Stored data
Content starts

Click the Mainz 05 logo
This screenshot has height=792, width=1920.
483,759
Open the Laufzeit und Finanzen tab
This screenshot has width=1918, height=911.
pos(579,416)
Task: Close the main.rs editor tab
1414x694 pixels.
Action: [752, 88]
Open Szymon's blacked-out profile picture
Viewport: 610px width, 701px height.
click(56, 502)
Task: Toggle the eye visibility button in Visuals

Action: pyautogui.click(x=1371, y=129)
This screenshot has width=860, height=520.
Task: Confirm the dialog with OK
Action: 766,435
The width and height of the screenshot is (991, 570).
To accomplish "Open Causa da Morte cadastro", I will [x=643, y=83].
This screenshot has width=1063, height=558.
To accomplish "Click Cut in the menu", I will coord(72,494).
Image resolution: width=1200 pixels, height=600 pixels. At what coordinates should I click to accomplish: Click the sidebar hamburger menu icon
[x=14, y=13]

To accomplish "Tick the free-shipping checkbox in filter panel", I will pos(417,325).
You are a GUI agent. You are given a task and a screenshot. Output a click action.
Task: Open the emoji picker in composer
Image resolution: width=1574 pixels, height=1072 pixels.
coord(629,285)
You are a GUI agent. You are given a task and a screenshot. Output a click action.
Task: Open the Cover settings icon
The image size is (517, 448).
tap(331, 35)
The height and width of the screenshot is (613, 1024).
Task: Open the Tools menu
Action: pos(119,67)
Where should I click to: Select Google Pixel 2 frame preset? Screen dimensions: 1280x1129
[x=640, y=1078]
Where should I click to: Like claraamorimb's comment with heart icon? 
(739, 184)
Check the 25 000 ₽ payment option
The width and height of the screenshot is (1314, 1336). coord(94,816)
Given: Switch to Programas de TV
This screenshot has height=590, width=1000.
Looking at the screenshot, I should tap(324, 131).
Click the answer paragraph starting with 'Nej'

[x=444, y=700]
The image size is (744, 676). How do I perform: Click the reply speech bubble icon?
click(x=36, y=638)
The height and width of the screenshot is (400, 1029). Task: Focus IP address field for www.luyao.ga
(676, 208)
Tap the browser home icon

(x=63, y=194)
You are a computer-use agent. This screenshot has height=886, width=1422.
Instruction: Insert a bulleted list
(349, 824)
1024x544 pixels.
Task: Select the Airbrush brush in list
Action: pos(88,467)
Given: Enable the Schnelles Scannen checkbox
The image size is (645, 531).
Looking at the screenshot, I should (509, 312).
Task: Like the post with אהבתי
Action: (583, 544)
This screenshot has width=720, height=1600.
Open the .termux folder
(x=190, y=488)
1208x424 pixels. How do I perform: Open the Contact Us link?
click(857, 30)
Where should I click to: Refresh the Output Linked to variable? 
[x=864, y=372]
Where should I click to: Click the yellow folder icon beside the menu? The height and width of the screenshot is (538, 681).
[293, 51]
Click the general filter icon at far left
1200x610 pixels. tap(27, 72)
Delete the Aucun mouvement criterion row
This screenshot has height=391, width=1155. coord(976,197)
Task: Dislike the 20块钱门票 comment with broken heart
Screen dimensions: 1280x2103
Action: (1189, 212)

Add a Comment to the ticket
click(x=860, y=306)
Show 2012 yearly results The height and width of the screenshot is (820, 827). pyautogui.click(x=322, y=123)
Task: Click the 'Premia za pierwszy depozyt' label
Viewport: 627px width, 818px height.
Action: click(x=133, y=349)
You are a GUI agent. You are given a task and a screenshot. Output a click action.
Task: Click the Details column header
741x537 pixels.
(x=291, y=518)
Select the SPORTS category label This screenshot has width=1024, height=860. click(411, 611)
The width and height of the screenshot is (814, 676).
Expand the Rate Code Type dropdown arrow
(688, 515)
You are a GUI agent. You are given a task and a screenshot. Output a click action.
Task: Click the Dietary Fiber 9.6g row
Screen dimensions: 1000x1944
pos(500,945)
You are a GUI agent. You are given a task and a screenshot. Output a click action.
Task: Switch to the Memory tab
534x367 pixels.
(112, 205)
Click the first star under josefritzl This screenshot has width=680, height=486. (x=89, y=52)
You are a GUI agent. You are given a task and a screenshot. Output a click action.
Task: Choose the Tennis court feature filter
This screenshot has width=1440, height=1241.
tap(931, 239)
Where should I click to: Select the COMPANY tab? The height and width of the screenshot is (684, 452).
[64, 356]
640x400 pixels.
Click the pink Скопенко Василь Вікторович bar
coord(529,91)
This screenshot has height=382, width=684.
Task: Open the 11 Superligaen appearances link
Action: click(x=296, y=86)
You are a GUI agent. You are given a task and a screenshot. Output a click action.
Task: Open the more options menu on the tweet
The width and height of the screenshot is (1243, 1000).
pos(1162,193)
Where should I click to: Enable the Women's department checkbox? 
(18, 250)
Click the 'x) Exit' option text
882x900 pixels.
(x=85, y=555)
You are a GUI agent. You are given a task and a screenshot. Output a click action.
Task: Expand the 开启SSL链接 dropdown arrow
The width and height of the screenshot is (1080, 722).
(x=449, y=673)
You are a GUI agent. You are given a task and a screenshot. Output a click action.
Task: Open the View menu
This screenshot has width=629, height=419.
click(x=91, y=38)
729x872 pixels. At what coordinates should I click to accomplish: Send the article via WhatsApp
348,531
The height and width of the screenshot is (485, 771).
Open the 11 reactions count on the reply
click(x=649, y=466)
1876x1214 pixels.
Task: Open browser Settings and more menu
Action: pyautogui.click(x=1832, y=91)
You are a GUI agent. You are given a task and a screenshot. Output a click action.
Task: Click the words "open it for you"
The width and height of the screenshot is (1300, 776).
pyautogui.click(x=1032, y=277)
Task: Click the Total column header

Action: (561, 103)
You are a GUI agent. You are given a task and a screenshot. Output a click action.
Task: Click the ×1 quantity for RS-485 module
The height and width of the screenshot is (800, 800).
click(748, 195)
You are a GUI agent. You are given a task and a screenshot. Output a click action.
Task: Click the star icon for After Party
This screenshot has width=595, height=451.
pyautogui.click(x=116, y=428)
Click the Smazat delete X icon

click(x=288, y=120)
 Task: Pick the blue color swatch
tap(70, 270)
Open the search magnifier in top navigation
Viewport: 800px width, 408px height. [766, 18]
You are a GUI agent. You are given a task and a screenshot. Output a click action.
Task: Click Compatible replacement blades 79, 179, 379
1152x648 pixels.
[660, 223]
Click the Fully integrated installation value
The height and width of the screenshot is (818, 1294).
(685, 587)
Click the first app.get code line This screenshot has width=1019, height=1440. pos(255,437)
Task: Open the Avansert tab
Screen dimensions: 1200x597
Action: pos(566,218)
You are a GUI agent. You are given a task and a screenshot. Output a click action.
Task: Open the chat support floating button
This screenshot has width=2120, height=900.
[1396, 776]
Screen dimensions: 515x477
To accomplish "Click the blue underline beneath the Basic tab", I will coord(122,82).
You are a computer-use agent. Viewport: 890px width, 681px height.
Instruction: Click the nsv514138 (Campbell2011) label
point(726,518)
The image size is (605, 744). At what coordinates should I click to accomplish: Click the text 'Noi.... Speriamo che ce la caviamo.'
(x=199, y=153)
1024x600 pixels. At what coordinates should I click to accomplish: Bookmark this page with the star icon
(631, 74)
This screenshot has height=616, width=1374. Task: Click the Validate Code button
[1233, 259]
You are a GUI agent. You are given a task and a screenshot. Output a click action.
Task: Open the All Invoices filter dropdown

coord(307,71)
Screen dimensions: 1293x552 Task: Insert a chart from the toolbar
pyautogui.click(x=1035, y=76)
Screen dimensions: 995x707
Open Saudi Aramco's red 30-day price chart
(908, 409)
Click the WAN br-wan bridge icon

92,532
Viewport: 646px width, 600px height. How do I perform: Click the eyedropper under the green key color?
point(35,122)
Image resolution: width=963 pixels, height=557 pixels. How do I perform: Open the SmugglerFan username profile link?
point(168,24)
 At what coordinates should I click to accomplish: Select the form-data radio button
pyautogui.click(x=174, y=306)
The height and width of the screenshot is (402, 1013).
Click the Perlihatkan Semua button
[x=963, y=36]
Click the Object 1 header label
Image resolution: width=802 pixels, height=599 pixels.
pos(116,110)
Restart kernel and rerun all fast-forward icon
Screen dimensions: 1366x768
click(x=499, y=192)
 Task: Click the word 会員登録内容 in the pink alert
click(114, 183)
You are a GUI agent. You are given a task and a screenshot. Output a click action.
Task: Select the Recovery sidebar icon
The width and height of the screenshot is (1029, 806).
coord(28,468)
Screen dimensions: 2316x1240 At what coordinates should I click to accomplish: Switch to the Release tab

Content ends

## Task description
Every line from the line containing "Click the pink Скопенко Василь Вікторович bar" through the line containing "Task: Open the View menu" in the records above must be retyped exactly. Leave out the rest.

## Solution to this exercise
Click the pink Скопенко Василь Вікторович bar
coord(529,91)
This screenshot has height=382, width=684.
Task: Open the 11 Superligaen appearances link
Action: click(x=296, y=86)
You are a GUI agent. You are given a task and a screenshot. Output a click action.
Task: Open the more options menu on the tweet
The width and height of the screenshot is (1243, 1000).
pos(1162,193)
Where should I click to: Enable the Women's department checkbox? 
(18, 250)
Click the 'x) Exit' option text
882x900 pixels.
(x=85, y=555)
You are a GUI agent. You are given a task and a screenshot. Output a click action.
Task: Expand the 开启SSL链接 dropdown arrow
The width and height of the screenshot is (1080, 722).
(x=449, y=673)
You are a GUI agent. You are given a task and a screenshot. Output a click action.
Task: Open the View menu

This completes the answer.